While some conservatives in the Bush administration may have seen the Healthy Marriage Initiative as a way to appeal to their base, marriage education has never been a conservative idea and offers
nothing to conservatives who oppose same-sex marriage.
If anything, marriage education is a liberal idea. Like drug or sex education, marriage education
teaches couples communication and behavioral techniques that promote healthy marriages.
Government-funded marriage education does not force people to marry or stay married, nor does it
require them to participate in the programs. Indeed, one of the central goals of marriage educators is to prevent people from entering or staying in marriages that are abusive or otherwise unhealthy.
These kinds of services and support are already available to people with the means to pay for them.
Publicly funded marriage promotion makes marriage education available to low-income people, too.
Unfortunately, the intention of the initiative was lost in the maelstrom of media coverage that rapidly followed. Within days of the Times story, Reuters issued its own take that even more strongly
portrayed the Healthy Marriage Initiative as a conservative attack on gay marriage. It read, "The Bush White House is definitely marriage-minded: healthy marriage, sanctified marriage. Except for the kind
of marriage that might become legal in Massachusetts: marriage of gay and lesbian partners."
The piece was one of the most-emailed articles on Yahoo that day.
Other newspapers across the country and around the world took off with the same interpretation. In London, the liberal Guardian newspaper warned, "Avoiding the words 'heterosexual marriage,'
[Bush] administration officials are referring to 'healthy' marriages."
Back at home the Boston Globe chimed in, quoting one pollster, " 'Healthy marriages' sounds like a
traditional value, which is red meat to married voters." The original Times article did note, deep in the piece, that because social-science research strongly suggests that children fare best when their parents
are married, "some liberals have also expressed interest in marriage-education programs."
But any such subtlety was utterly lost when the national and international media sensed a controversy and ran with it.
Indeed, this seemed to be the initiative that everyone loved to hate. When reporters and editorialists were not accusing it of being a conservative attack on gay marriage they had many other criticisms. The Times opined that the money would be better spent on activities such as job training, health
insurance or pregnancy-prevention programs. Former Clinton administration Labor Secretary Robert Reich wrote similarly in The Washington Post that if we want to attack poverty we should attack the lack of jobs.
The Post admitted that a case for funding marriage promotion could be made but said in an era of budget deficits the current proposal was much too expensive.

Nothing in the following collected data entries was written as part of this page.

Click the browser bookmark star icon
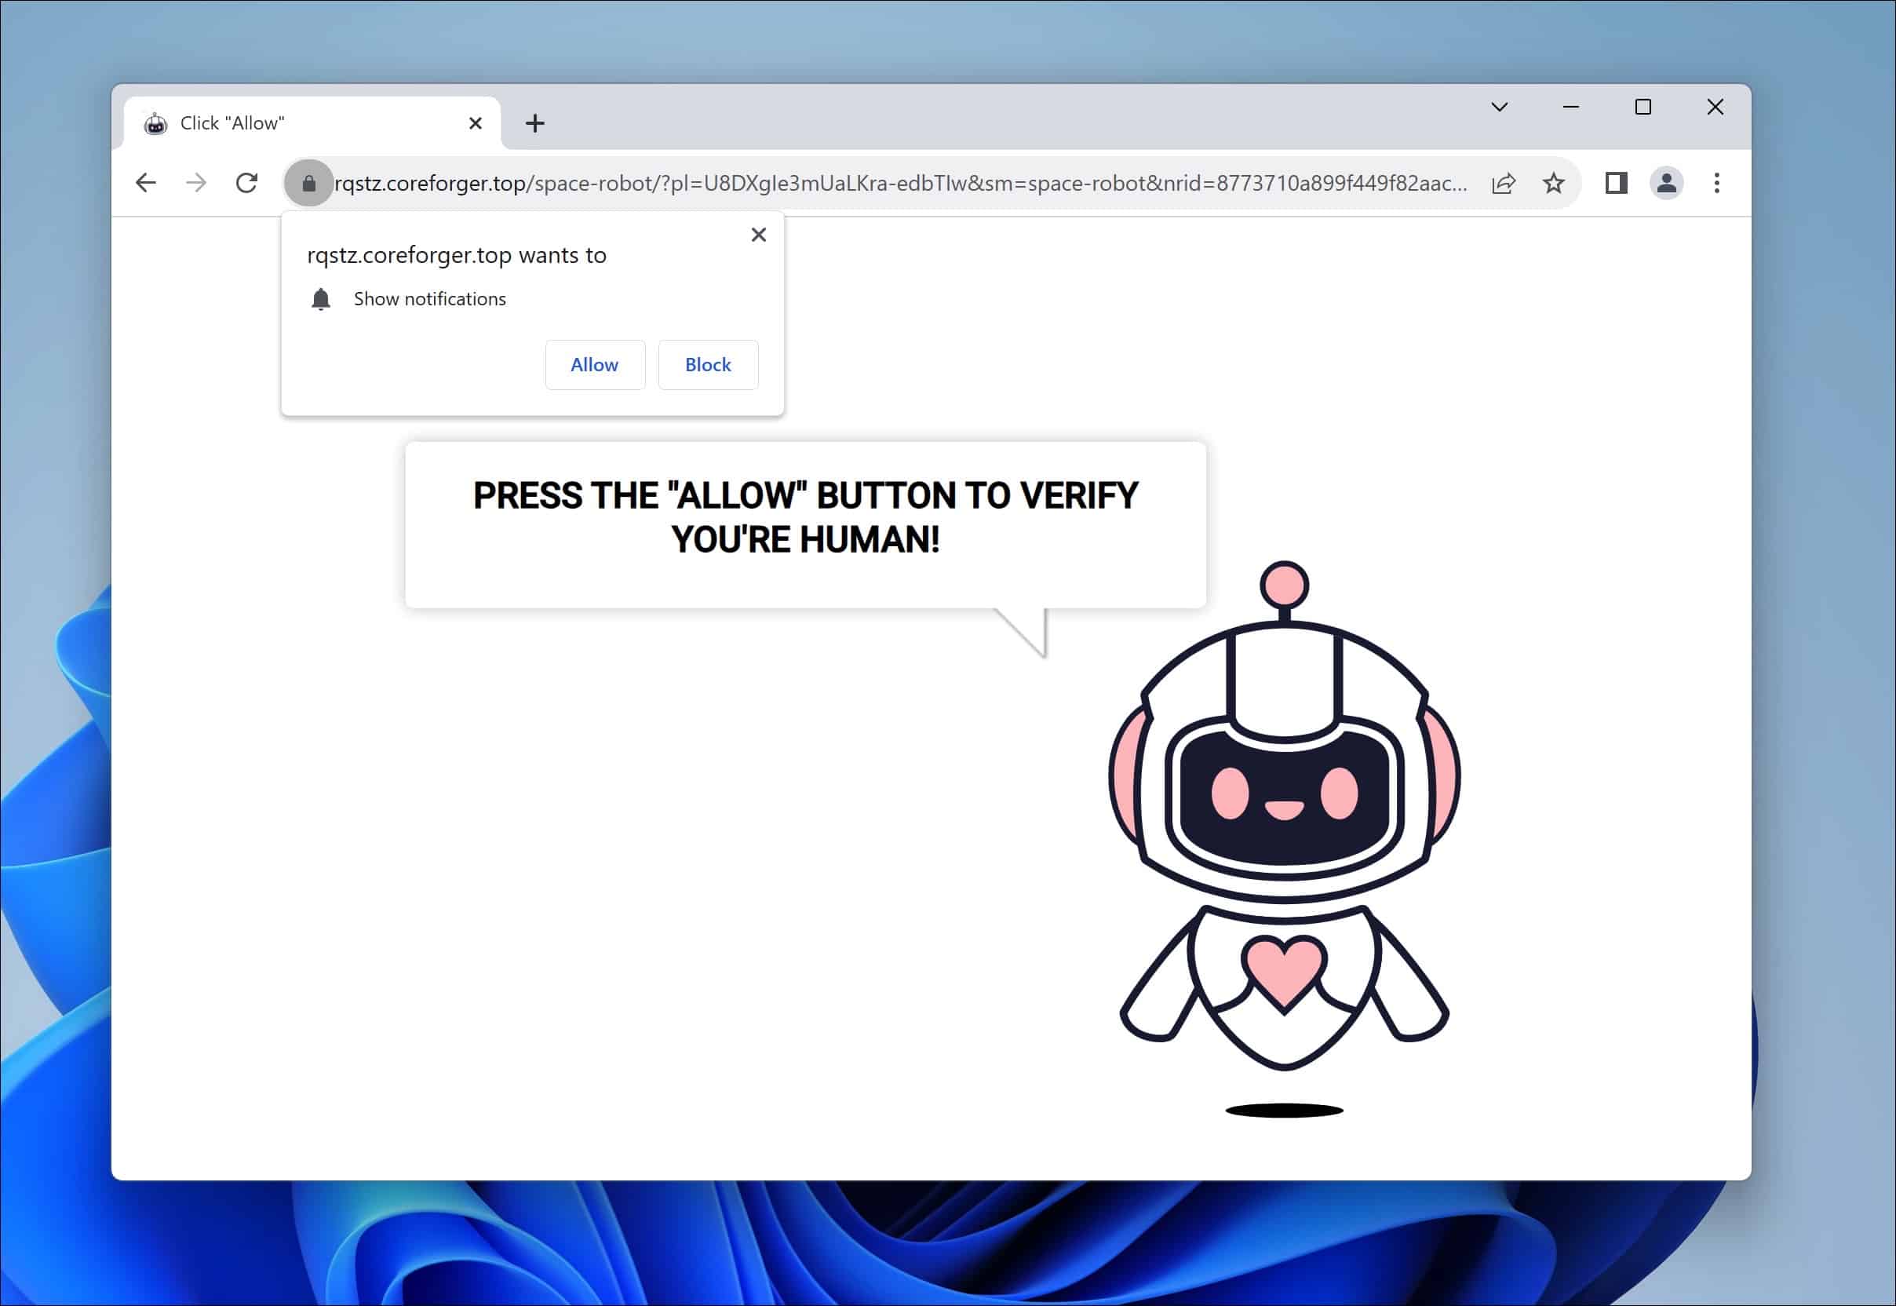The height and width of the screenshot is (1306, 1896). click(1555, 182)
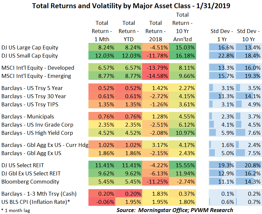Select the 'Barclays - US High Yield Corp' label
Viewport: 262px width, 214px height.
click(37, 133)
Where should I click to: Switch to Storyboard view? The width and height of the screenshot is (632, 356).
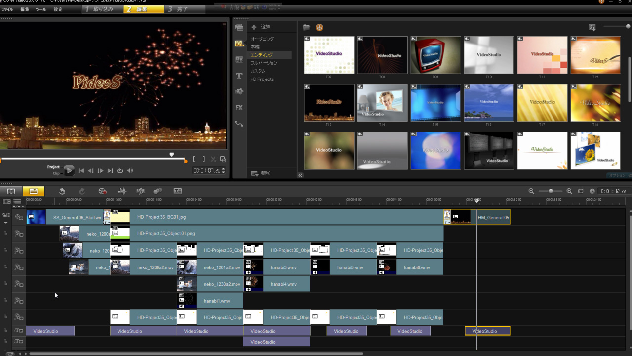click(x=11, y=191)
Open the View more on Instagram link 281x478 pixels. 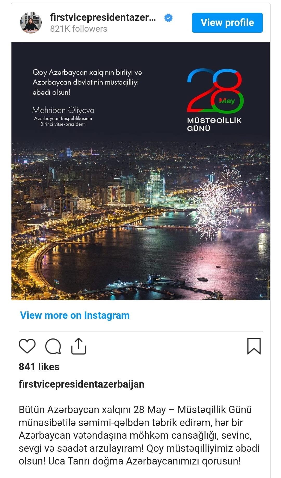75,315
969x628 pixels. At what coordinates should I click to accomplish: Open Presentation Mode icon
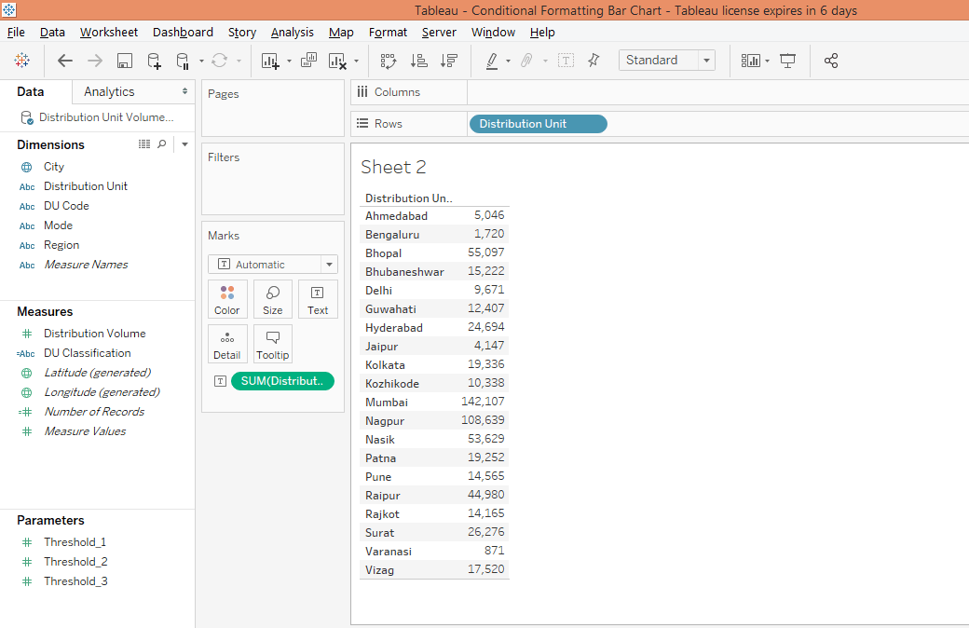[788, 61]
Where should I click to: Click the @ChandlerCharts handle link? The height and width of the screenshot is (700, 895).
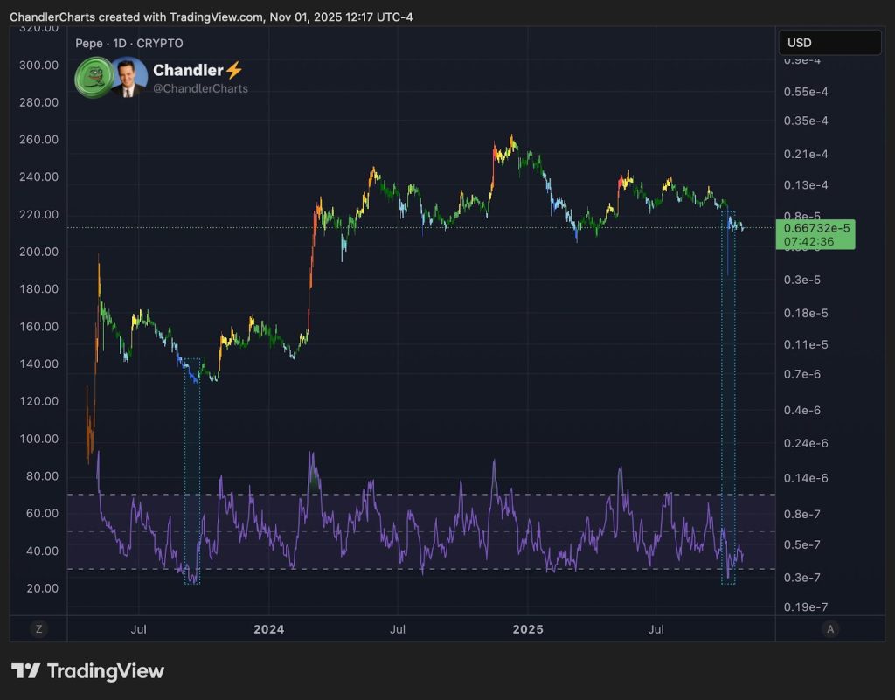[x=200, y=88]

However, these more-serious looks at the proposal were few and far between. Across the country, in newspapers small and large, writers continued to rail against the Healthy Marriage Initiative, calling it
a cynical attack on gay marriage.
So what is this initiative that everybody loves to hate -- and why should Americans reconsider its merits for themselves?

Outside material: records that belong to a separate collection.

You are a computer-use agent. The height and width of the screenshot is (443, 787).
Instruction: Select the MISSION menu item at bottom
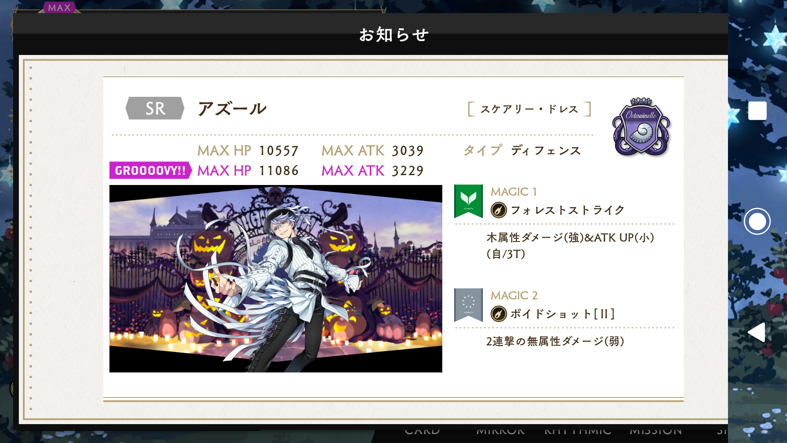point(656,431)
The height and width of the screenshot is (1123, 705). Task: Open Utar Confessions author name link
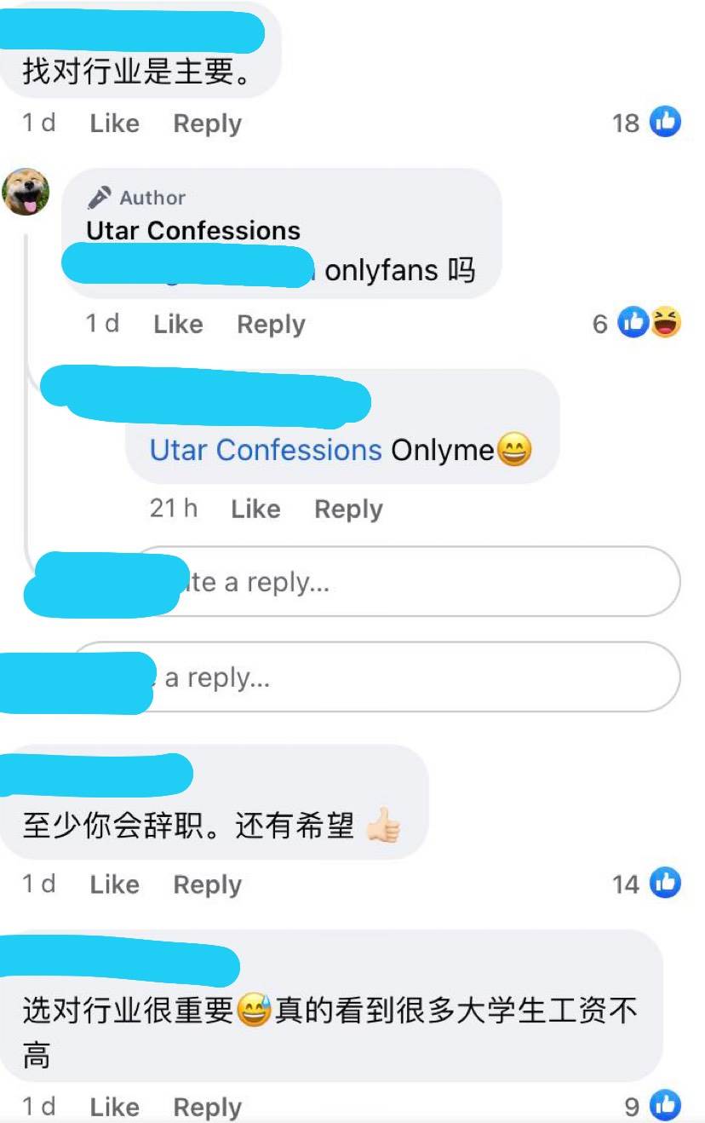click(193, 231)
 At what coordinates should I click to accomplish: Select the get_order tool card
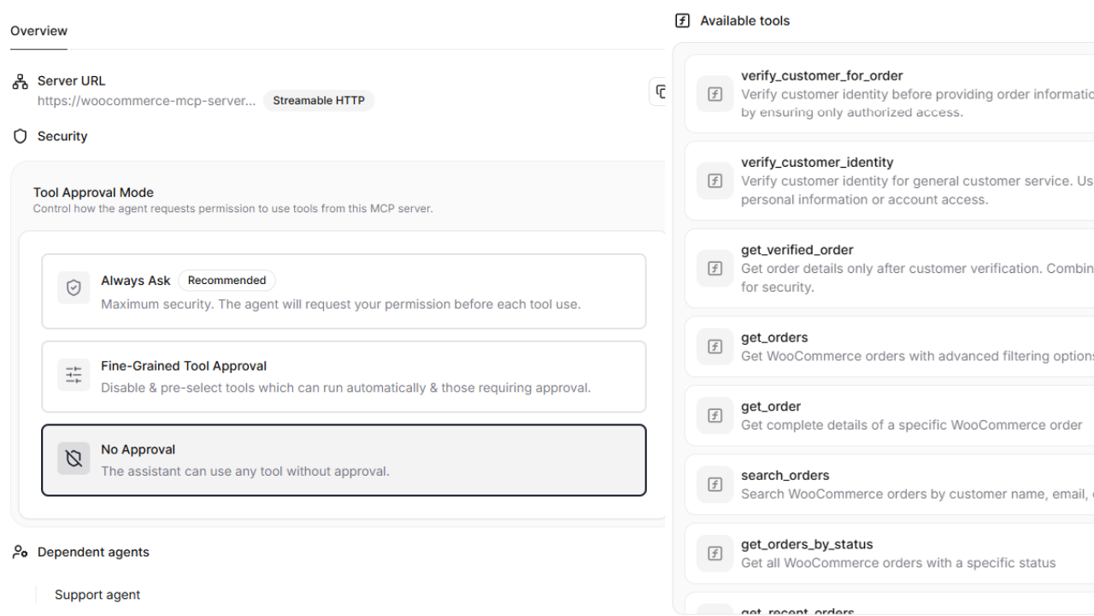(x=889, y=416)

The first part of the initiative is proposed legislation, introduced in Congress in 2002, that would allocate federal money for marriage education and promotion as part of welfare reform.

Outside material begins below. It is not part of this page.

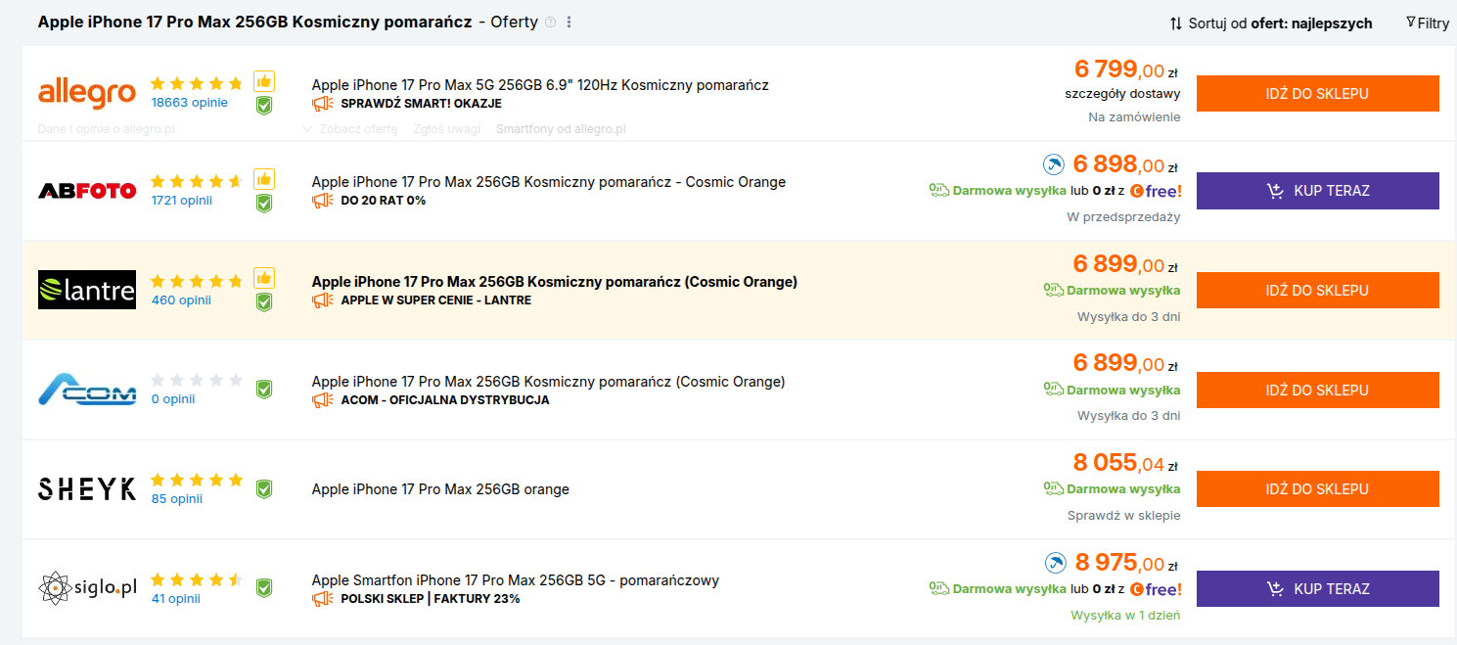Click the green shield icon for SHEYK
The height and width of the screenshot is (645, 1457).
tap(264, 488)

Strengthening marriage was part of the welfare-reform law signed by President Clinton in 1996.
The second part consists of several marriage-research, evaluation, training and demonstration
projects initiated in 2001 by the Department of Health and Human Services. The proposed program is funded with money still available from the 1996 bonus payments, not with money diverted from other important welfare activities.
Unfortunately, in the wake of all the press coverage the Healthy Marriage Initiative is teetering on the edge of destruction. The House passed its version last year. But earlier this month, the Senate
deadlocked, with Republican leaders unable to get the necessary votes to end a filibuster by Democrats seeking to include other amendments in reauthorization of the 1996 welfare-reform bill.
It would be a huge loss if the Healthy Marriage Initiative dies now. Just-published research is showing that communities that adopt a Community Marriage Policy -- the kind of program that would be
available for funding if the bill is passed -- are having a measurable impact in reducing divorce rates.
Such communities have seen a decline in their divorce rate almost double that of others that did not
have such a policy in place. These efforts so far have been all-volunteer and could have been even more successful if they were federally funded.
Marriage is a hot topic -- same-sex marriage, that is. From coast to coast our nation is caught up in an urgent debate between the rights of gays and lesbians to marry and the possible social implications
of changing marriage laws.
It is anyone's guess how this particular culture war will ultimately end.
But it would be a huge loss if all other discussions about marriage and its importance for children were
drowned out by our newest culture war, and it would be especially tragic if an important piece of legislation were killed because it was wrongly portrayed as a political ploy advanced by those who oppose same-sex marriage.
On its own, legislation to support healthy marriages will not bring people out of poverty. Jobs matter, education matters, health care matters. But like jobs, education and health care, marriage is an
important and legitimate area for public policy to address.
Some argue that government should have no role in marriage, but government is already neck-deep in divorce.
The government tells divorced couples how to divide their finances, how often they can see their children, how much support they have to pay for them and much more. Moreover, an extraordinary
amount of taxpayer spending goes to social problems that often stem from family breakdown.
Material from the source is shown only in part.